WHAT YOU NEED TO DO
Begin with the line that has "[youtube-social-media] (590, 2509)". Give it and every line after it again, exactly, through the end of the entries below.

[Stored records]

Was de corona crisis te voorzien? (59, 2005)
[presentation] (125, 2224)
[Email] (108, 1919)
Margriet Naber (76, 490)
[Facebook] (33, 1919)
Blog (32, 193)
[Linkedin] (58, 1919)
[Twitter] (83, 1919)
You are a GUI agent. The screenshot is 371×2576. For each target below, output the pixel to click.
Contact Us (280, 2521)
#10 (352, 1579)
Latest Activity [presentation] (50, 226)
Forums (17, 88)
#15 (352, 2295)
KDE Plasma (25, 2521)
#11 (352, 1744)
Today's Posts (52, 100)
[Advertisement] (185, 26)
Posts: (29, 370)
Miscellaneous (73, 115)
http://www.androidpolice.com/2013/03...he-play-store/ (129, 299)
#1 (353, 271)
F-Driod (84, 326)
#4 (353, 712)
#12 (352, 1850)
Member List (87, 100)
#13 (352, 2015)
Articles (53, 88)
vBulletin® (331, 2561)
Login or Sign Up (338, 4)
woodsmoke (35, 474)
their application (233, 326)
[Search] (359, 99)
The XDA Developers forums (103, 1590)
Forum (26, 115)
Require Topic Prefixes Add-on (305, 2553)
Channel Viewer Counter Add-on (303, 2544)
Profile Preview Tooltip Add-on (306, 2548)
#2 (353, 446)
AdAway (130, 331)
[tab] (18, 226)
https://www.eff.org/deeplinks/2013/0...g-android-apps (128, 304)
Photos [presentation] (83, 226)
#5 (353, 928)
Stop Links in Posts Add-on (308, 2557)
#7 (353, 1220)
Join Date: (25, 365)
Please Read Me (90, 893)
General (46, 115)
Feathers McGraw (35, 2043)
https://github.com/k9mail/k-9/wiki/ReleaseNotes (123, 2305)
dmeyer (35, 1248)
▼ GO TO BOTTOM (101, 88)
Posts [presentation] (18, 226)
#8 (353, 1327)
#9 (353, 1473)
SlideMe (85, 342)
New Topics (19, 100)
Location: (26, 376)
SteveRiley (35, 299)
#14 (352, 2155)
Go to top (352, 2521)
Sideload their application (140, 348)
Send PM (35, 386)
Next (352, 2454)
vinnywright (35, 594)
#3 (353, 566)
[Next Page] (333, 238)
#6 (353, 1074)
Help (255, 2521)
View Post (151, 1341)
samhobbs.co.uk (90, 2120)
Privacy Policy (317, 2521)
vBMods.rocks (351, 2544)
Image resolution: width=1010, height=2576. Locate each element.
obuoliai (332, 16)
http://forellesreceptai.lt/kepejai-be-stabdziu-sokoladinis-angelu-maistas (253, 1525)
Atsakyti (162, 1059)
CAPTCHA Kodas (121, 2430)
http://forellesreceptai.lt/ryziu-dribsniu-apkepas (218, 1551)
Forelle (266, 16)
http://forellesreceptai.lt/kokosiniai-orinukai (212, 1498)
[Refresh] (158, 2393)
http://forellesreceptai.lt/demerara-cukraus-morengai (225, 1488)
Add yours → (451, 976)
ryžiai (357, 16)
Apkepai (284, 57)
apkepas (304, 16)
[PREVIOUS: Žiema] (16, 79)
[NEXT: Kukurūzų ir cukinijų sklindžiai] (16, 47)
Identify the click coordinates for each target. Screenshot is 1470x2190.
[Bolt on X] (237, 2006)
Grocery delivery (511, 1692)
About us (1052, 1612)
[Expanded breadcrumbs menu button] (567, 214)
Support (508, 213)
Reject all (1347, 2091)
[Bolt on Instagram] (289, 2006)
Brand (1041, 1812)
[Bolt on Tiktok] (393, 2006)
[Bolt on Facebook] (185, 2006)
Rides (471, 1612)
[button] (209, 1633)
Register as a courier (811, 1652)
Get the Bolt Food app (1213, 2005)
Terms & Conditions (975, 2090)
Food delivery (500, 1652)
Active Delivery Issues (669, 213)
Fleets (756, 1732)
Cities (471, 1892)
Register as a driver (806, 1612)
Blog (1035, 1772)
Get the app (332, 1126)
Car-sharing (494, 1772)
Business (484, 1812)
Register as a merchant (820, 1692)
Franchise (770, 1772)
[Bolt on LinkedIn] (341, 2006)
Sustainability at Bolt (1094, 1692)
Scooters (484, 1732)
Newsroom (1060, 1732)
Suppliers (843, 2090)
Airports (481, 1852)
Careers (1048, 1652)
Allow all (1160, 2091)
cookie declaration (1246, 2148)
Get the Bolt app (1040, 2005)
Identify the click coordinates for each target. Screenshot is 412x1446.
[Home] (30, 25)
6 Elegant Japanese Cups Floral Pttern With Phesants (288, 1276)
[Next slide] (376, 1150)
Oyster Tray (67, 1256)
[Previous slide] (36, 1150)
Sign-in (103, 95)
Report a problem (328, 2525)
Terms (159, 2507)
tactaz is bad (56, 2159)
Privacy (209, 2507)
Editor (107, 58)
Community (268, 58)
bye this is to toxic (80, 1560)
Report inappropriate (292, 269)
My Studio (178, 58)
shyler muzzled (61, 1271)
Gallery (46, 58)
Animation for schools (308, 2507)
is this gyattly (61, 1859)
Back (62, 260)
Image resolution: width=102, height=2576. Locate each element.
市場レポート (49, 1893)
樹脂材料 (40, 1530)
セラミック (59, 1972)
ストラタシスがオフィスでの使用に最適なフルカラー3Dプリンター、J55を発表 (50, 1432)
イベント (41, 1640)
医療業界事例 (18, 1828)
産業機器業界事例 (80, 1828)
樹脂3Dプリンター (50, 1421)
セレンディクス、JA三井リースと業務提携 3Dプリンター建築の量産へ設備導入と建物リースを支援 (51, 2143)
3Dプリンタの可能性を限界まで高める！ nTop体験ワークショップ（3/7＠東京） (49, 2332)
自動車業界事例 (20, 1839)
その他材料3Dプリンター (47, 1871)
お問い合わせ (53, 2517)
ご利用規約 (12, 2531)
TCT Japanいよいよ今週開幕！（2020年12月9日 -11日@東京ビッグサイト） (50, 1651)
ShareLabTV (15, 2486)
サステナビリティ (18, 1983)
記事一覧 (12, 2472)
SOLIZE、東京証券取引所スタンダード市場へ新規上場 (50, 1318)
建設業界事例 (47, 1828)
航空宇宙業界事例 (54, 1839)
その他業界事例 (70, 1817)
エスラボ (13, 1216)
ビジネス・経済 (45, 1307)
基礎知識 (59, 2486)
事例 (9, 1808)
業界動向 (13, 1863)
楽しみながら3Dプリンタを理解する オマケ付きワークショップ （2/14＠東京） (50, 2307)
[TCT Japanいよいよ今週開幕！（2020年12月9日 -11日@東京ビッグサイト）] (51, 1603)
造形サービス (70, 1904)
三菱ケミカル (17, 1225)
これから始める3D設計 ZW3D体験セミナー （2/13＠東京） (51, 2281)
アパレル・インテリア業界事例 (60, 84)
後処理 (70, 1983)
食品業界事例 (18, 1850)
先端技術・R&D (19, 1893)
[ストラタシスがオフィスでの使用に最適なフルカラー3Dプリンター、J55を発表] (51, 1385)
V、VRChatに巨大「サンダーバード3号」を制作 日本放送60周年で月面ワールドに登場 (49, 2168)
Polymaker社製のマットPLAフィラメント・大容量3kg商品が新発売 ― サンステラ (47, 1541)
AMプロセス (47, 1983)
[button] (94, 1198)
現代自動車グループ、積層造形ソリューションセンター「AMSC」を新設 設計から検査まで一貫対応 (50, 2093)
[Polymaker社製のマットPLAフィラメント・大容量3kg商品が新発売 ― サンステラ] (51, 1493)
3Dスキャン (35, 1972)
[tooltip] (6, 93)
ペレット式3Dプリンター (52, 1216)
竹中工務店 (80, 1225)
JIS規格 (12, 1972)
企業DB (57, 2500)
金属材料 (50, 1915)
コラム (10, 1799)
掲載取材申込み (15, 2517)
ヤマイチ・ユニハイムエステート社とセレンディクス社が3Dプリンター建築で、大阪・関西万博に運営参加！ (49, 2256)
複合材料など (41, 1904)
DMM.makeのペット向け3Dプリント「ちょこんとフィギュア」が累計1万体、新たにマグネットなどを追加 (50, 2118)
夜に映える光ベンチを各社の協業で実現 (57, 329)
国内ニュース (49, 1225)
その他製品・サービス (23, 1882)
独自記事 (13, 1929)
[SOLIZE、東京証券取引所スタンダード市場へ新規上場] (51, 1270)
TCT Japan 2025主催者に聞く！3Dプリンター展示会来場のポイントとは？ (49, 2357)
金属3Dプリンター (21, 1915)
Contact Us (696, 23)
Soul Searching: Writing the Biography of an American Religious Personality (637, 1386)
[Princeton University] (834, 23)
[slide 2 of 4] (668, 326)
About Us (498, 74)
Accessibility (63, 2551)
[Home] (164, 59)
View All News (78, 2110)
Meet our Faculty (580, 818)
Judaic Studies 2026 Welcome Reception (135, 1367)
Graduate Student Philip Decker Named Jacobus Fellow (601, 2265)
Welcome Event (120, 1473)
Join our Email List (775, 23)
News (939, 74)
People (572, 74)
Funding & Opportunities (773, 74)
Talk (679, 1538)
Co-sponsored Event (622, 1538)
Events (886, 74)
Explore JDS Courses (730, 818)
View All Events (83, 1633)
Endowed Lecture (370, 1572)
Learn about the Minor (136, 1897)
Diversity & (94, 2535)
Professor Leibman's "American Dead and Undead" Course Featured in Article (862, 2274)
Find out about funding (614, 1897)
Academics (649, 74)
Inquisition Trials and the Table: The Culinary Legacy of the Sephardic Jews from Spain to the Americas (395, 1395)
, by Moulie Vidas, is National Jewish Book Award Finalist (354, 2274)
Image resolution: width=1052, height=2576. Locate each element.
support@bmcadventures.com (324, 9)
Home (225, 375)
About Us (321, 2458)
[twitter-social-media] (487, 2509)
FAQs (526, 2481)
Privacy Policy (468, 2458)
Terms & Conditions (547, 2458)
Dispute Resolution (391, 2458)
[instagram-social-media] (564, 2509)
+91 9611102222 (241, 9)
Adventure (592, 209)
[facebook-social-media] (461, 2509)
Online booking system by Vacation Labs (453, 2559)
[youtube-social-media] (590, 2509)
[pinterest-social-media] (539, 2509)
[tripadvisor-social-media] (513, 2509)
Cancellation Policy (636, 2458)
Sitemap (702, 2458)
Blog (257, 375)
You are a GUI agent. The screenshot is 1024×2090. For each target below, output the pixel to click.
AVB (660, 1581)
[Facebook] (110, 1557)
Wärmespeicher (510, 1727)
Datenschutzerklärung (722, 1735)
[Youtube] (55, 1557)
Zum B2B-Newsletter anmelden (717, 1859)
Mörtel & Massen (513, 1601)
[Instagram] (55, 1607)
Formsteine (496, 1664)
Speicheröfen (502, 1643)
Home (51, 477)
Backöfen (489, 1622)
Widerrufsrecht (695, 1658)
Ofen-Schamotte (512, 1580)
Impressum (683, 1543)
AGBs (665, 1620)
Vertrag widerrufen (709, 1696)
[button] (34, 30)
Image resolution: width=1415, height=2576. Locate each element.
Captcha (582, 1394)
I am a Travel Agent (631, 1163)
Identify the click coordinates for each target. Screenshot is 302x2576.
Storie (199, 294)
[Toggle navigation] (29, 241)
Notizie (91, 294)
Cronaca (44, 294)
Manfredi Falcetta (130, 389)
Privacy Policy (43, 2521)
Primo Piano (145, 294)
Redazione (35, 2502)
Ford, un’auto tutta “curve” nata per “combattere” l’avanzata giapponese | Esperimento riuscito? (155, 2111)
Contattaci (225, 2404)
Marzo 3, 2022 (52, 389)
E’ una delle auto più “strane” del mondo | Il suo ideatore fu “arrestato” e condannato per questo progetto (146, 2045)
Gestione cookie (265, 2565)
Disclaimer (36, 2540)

RESULT FOR THIS EXERCISE
[youtube-social-media] (590, 2509)
[pinterest-social-media] (539, 2509)
[tripadvisor-social-media] (513, 2509)
Cancellation Policy (636, 2458)
Sitemap (702, 2458)
Blog (257, 375)
You are a GUI agent. The screenshot is 1024×2090. For each target below, output the pixel to click.
AVB (660, 1581)
[Facebook] (110, 1557)
Wärmespeicher (510, 1727)
Datenschutzerklärung (722, 1735)
[Youtube] (55, 1557)
Zum B2B-Newsletter anmelden (717, 1859)
Mörtel & Massen (513, 1601)
[Instagram] (55, 1607)
Formsteine (496, 1664)
Speicheröfen (502, 1643)
Home (51, 477)
Backöfen (489, 1622)
Widerrufsrecht (695, 1658)
Ofen-Schamotte (512, 1580)
Impressum (683, 1543)
AGBs (665, 1620)
Vertrag widerrufen (709, 1696)
[button] (34, 30)
Image resolution: width=1415, height=2576. Locate each element.
Captcha (582, 1394)
I am a Travel Agent (631, 1163)
Identify the click coordinates for each target. Screenshot is 302x2576.
Storie (199, 294)
[Toggle navigation] (29, 241)
Notizie (91, 294)
Cronaca (44, 294)
Manfredi Falcetta (130, 389)
Privacy Policy (43, 2521)
Primo Piano (145, 294)
Redazione (35, 2502)
Ford, un’auto tutta “curve” nata per “combattere” l’avanzata giapponese | Esperimento riuscito? (155, 2111)
Contattaci (225, 2404)
Marzo 3, 2022 (52, 389)
E’ una delle auto più “strane” del mondo | Il suo ideatore fu “arrestato” e condannato per questo progetto (146, 2045)
Gestione cookie (265, 2565)
Disclaimer (36, 2540)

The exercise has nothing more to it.